- **Direction**
Please reproduce the entries word for word, from the line that contains "1280x800 pixels. How" through the line that contains "The image size", inclusive, and leave the pictures out of your answer.
## Start Input rows
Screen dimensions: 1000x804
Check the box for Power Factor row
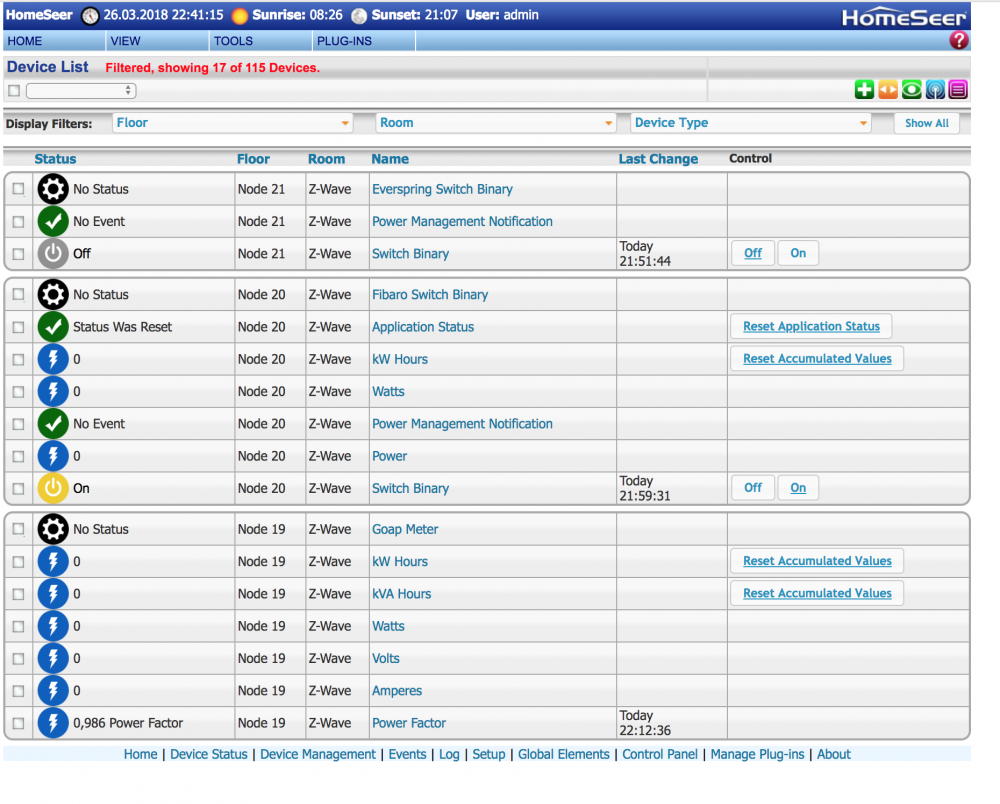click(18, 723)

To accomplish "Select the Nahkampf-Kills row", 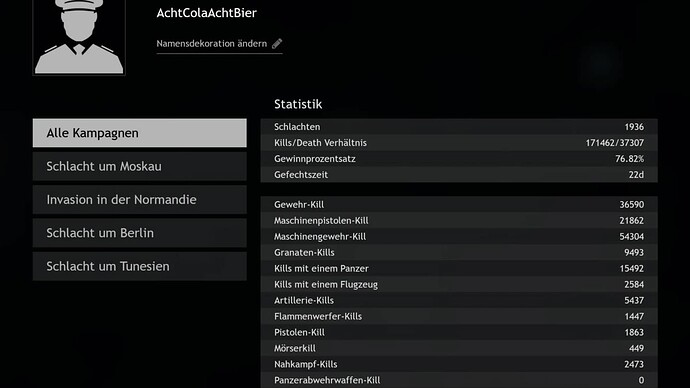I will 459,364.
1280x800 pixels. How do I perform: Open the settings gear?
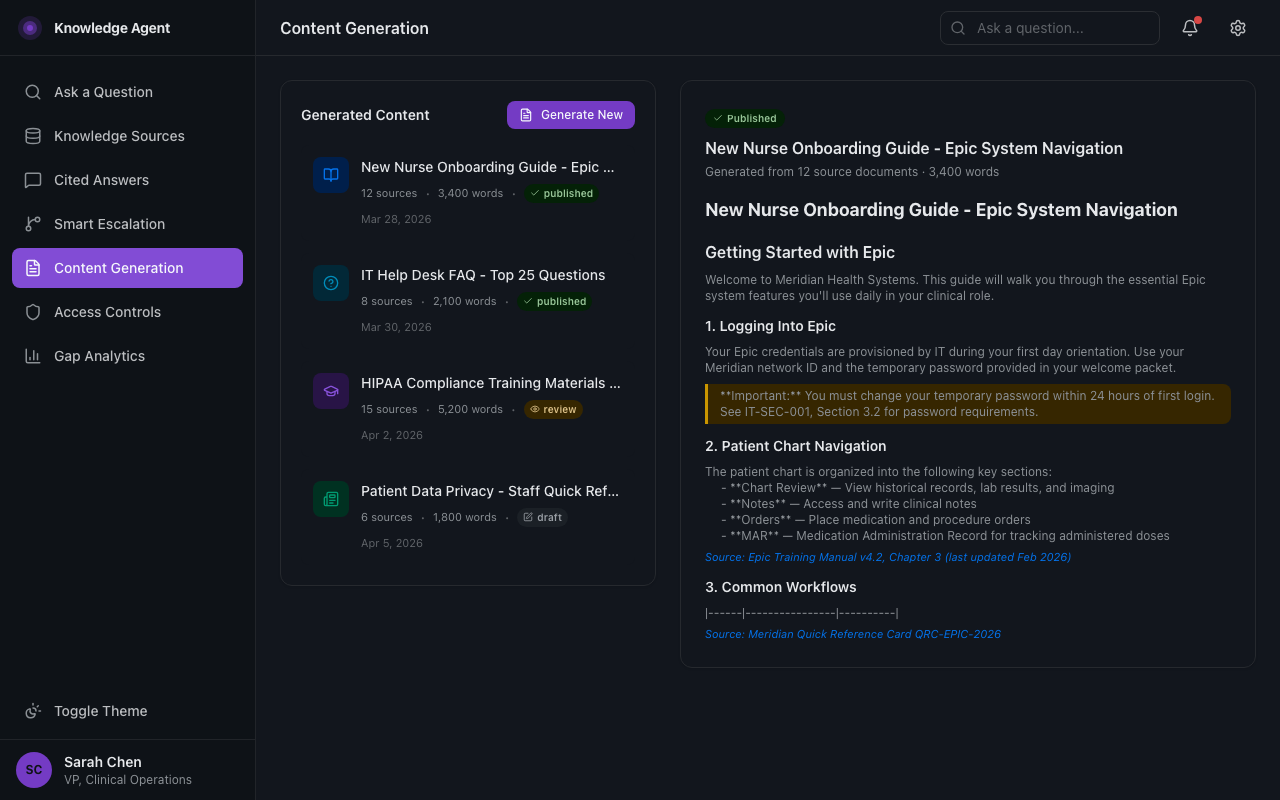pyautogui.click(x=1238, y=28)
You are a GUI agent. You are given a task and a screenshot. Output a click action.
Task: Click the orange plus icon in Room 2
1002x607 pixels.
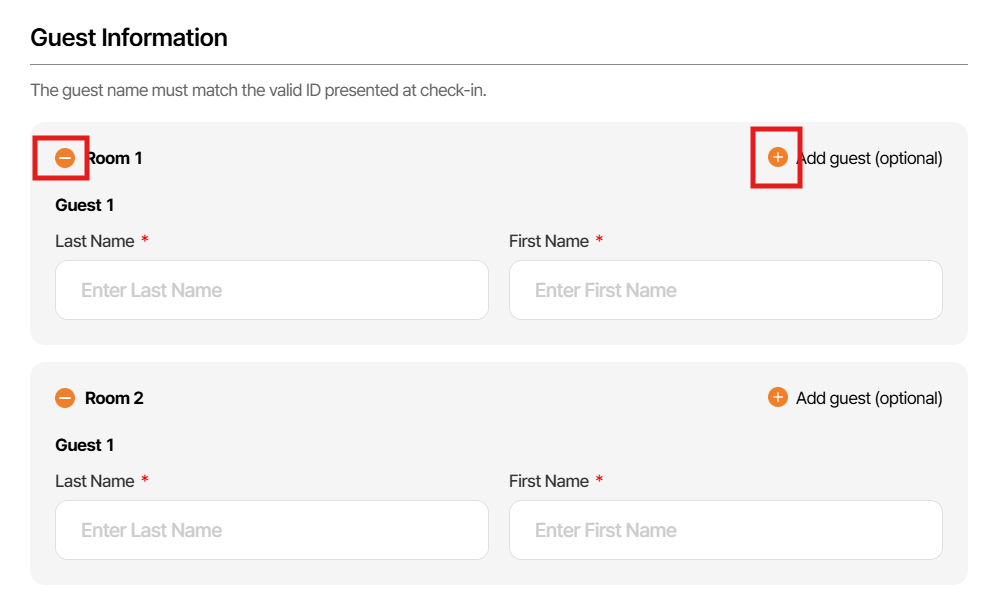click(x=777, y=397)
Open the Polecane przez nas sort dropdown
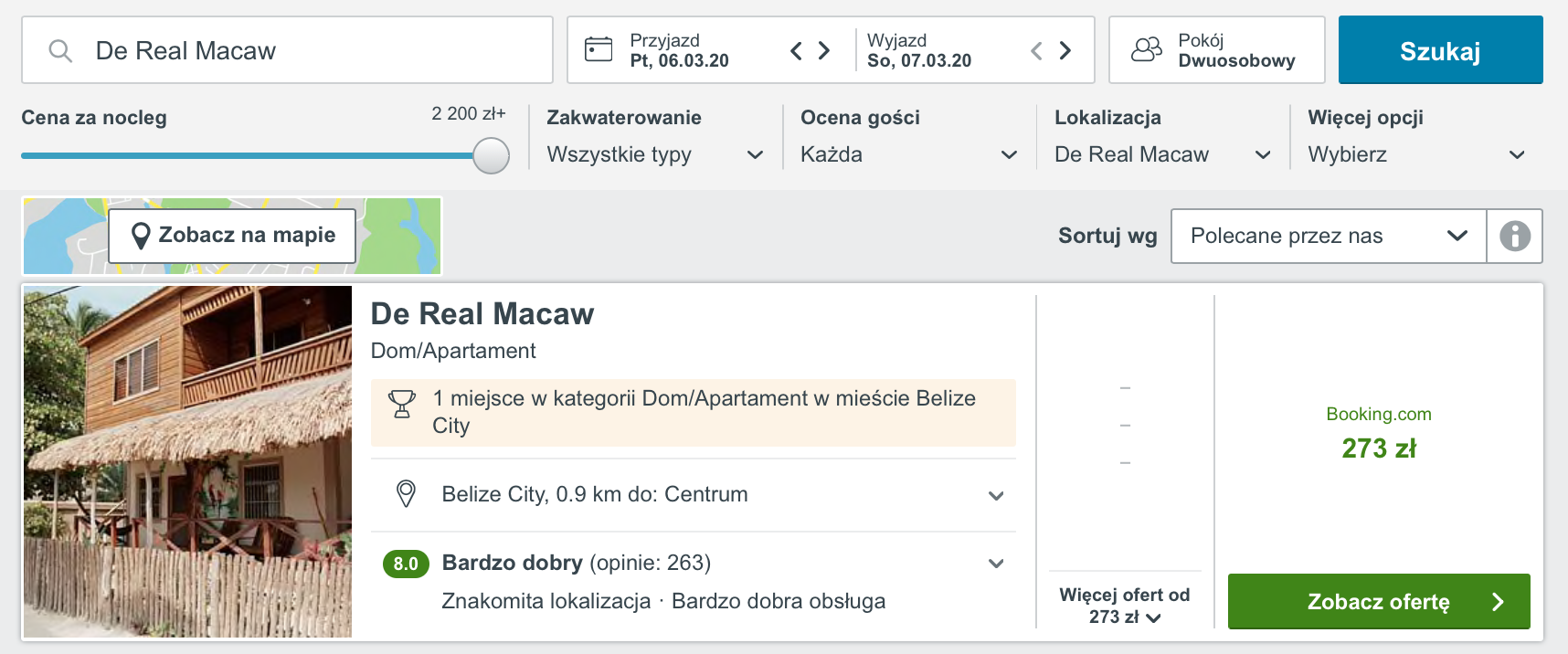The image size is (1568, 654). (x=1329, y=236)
## End Input rows
## Start Input rows
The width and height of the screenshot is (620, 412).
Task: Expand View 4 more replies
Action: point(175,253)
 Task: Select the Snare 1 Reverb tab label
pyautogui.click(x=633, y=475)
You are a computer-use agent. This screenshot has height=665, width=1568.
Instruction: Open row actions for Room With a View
## End Input rows
## Start Input rows
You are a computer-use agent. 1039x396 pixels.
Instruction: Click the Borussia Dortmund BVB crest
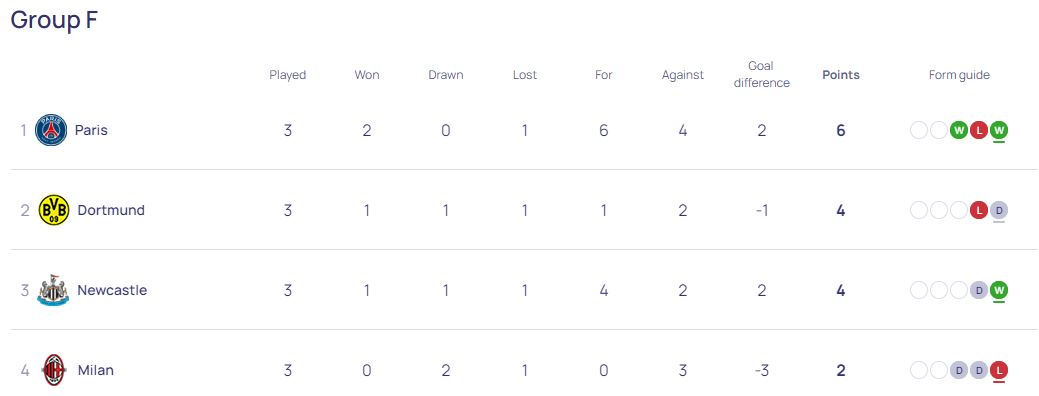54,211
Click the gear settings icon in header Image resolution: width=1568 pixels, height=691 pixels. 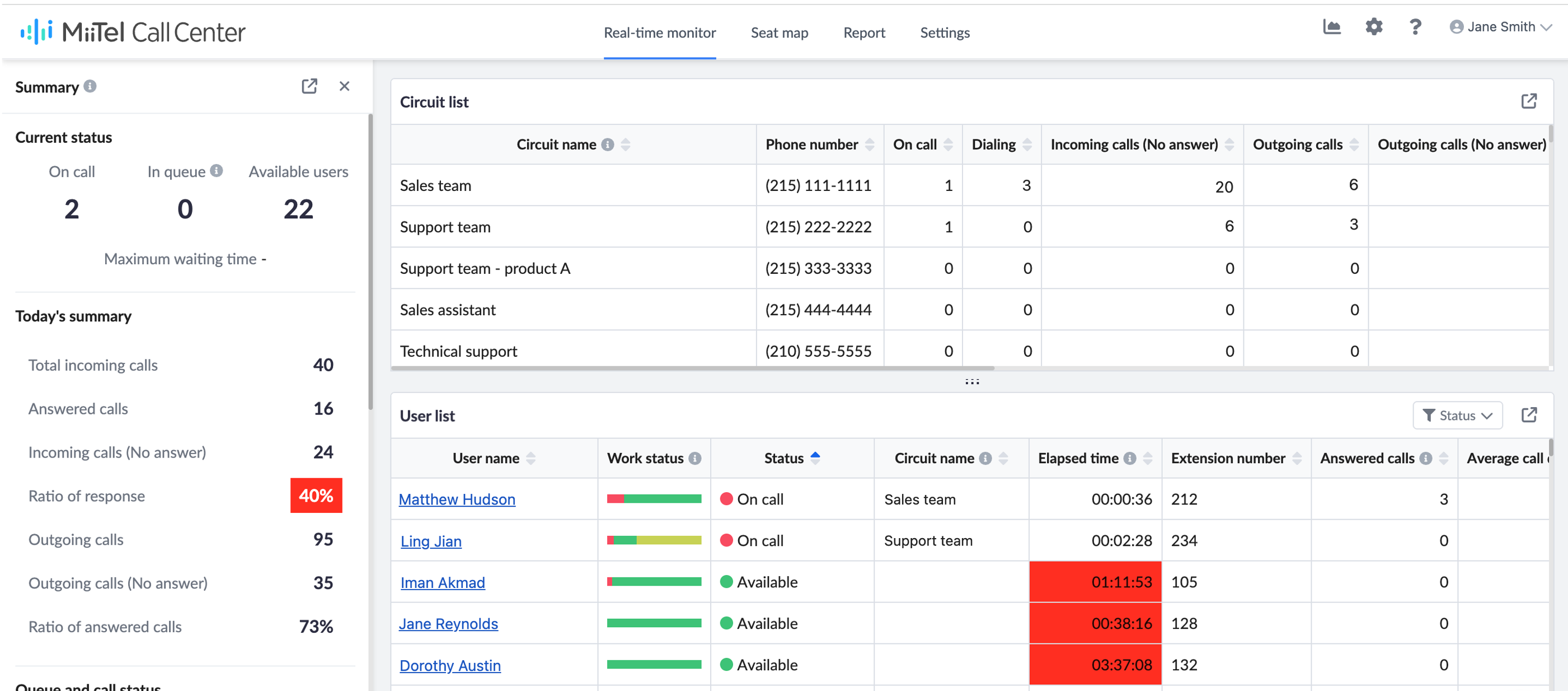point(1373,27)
## End Input rows
- **Finished task**
1280x800 pixels. How do I perform: Open the settings gear?
pyautogui.click(x=1238, y=28)
You are a GUI agent. You are given a task and a screenshot. Output a click action.
Task: Click the orange plus icon in Room 2
1002x607 pixels.
click(x=777, y=397)
Open the Polecane przez nas sort dropdown
The image size is (1568, 654). (x=1329, y=236)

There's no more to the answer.